=== Exercises to complete ===
[A] Rewrite the paragraph of the Oak Park Zumba article that begins "Taught by the charismatic Lauren Macioce" as a short bulleted list, keeping its main facts.
[B] Reproduce the passage of the Oak Park Zumba article starting with "Whether it’s the" and going on through "on al fresco.", with no changes.

=== Source text ===
===============

Whether it’s the lengthening summer days or the latest COVID surge that has you itching to exercise outside again, Zumba classes in Santa Barbara’s iconic Oak Park present the perfect opportunity to get your groove on al fresco.
When I took the class for the first time in February, decades of patches had left the wooden surface of the nearly century-old dance stage uneven and full of gaps. Moving laterally, turning, and pivoting all felt rather perilous.
Originally built in 1926 on the occasion of a visit by Britain’s Prince George (great-great uncle of a certain prince who now resides in Montecito), the dance stage recently underwent a $100,000 renovation. According to Justin Van Mullem of Santa Barbara City Parks & Recreation, the project involved ripping up the old plywood, shoring up the supporting structure to promote drainage, having dancers vote on which top coat they thought best for the surface, and then applying enough TUFFLEX waterproofing to get 30 years of use from the new stage.
Now with Zumba offered three times a week, you don’t have to wait for one of the park’s many ethnic festivals to dance on the new floor.
Taught by the charismatic Lauren Macioce, whose full-time gig is as a dance teacher at Adelante Charter School, the classes follow the familiar Zumba format: hand cues from the instructor and lots of Latin music as well as other pop on the playlist (Daddy Yankee, Pitbull, Megan Trainor). Macioce moves around the stage the whole time interacting with the dancers: forming conga lines, engaging in playful pretend-spanking, having us dance in a woefully lopsided circle. For some songs, she also invites one or two regular students to come to the front and dance by her side.
The class has attracted many veterans of various Santa Barbara dance classes — some seeking a COVID-safe workout, others just excited about a great dance class. Zumba beginners are welcome too. Between Macioce’s constant movement and the added presence of the backup dancers, it’s generally easy to follow the steps. And if you come regularly, you’ll learn the routines.
Most of those attending the class are women, but there are also several men; the age of attendees tends toward forties and up. Since it’s outdoors, nobody wears a mask, and it’s easy to keep your distance from other dancers if that feels safer for you.
Sign up for Indy Today to receive fresh news from Independent.com, in your inbox, every morning.

===============

=== Recorded information ===
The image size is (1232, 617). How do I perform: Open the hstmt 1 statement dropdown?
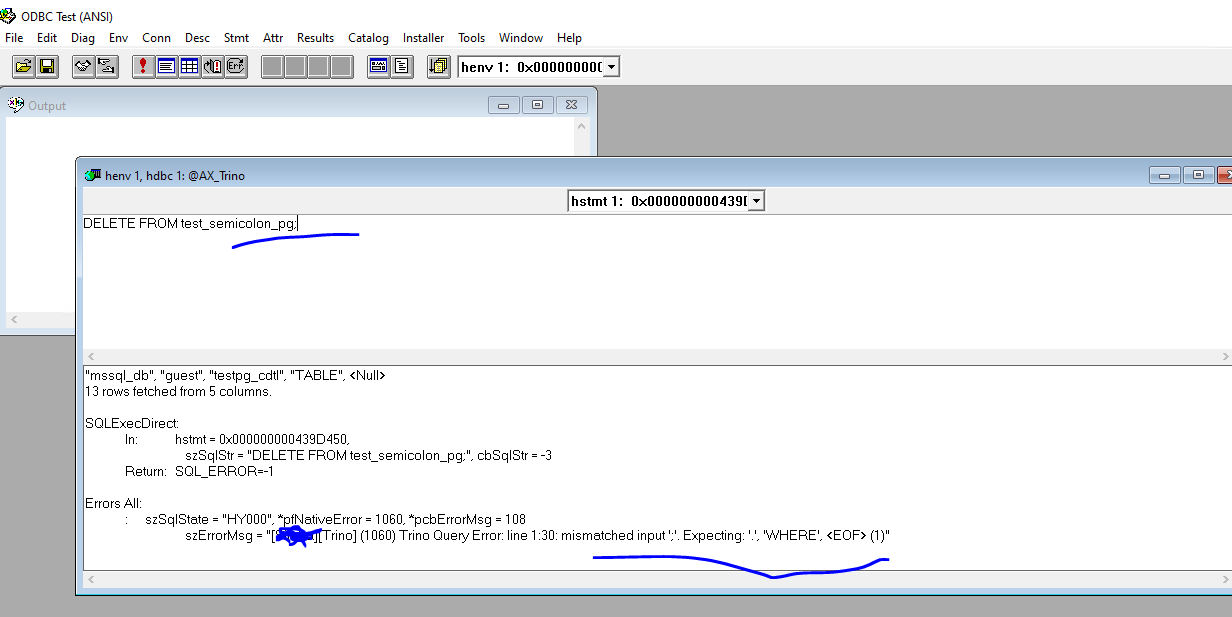click(756, 200)
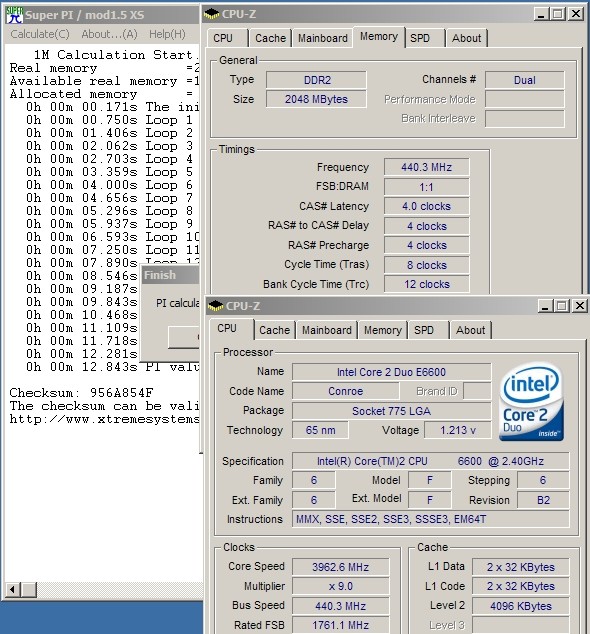The image size is (590, 634).
Task: Open the Calculate(C) menu in Super PI
Action: click(40, 34)
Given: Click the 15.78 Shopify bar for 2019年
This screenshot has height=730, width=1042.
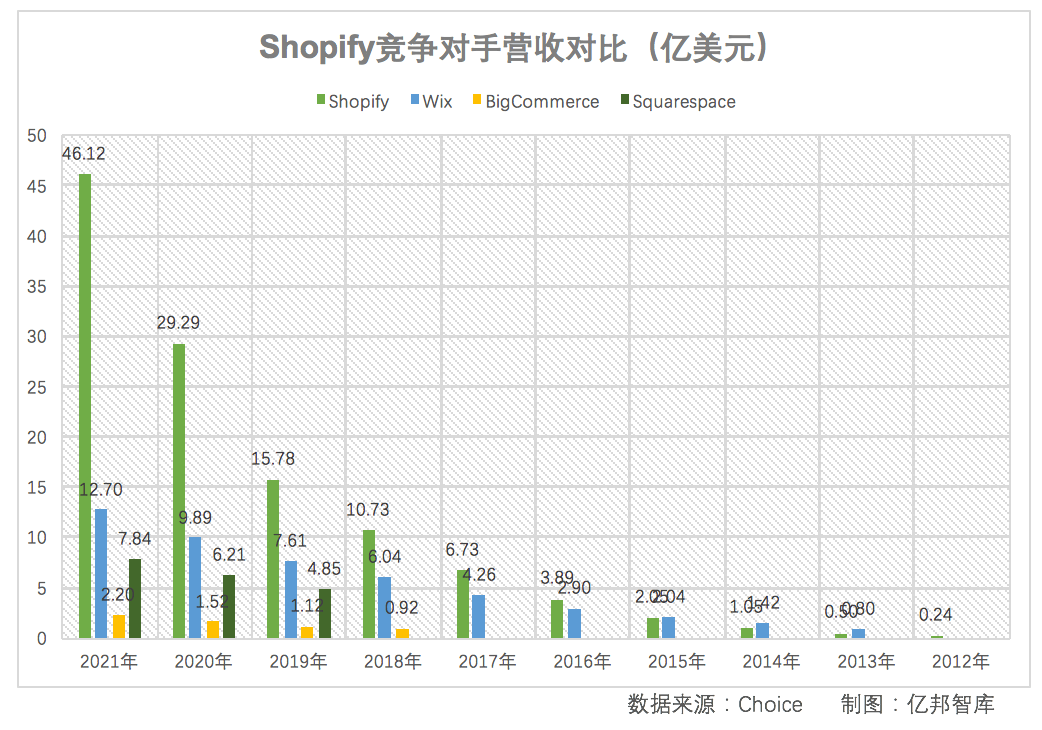Looking at the screenshot, I should tap(273, 559).
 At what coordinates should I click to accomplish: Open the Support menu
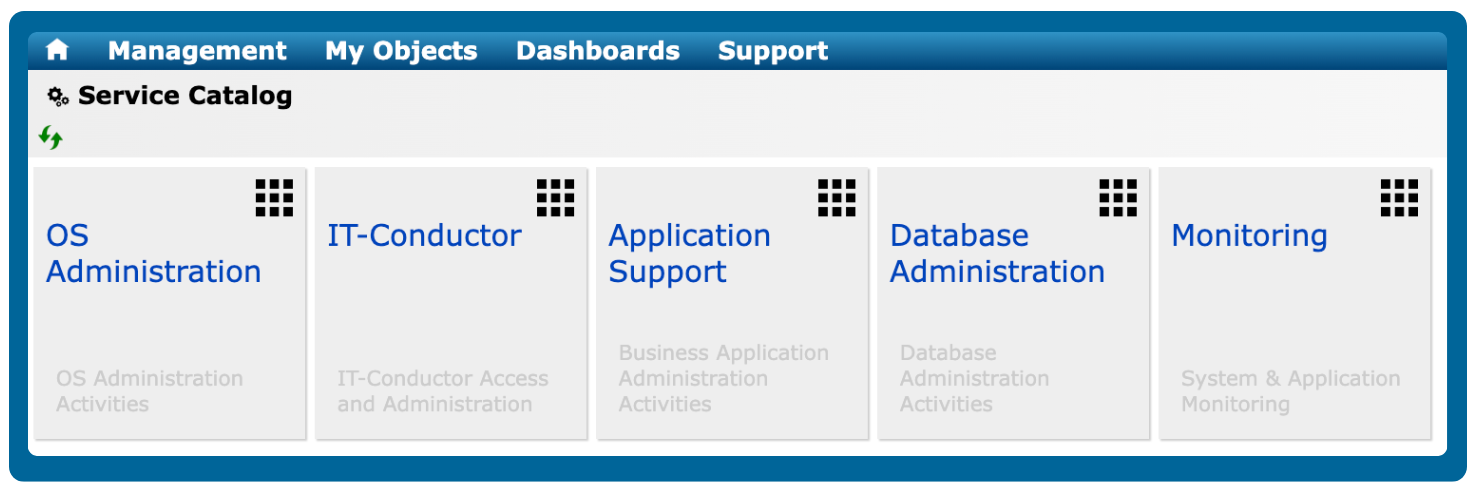[772, 51]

===============

=== Solutions to the tasks ===
[A]
- Lauren Macioce teaches the classes; her full-time job is teaching dance at Adelante Charter School.
- The classes use the usual Zumba format: the instructor gives hand cues, and the playlist has plenty of Latin music plus other pop (Daddy Yankee, Pitbull, Megan Trainor).
- Macioce moves around the stage throughout and interacts with the dancers: conga lines, playful pretend-spanking, and a lopsided dance circle.
- For some songs, she invites one or two regular students to dance beside her at the front.

[B]
Whether it’s the lengthening summer days or the latest COVID surge that has you itching to exercise outside again, Zumba classes in Santa Barbara’s iconic Oak Park present the perfect opportunity to get your groove on al fresco.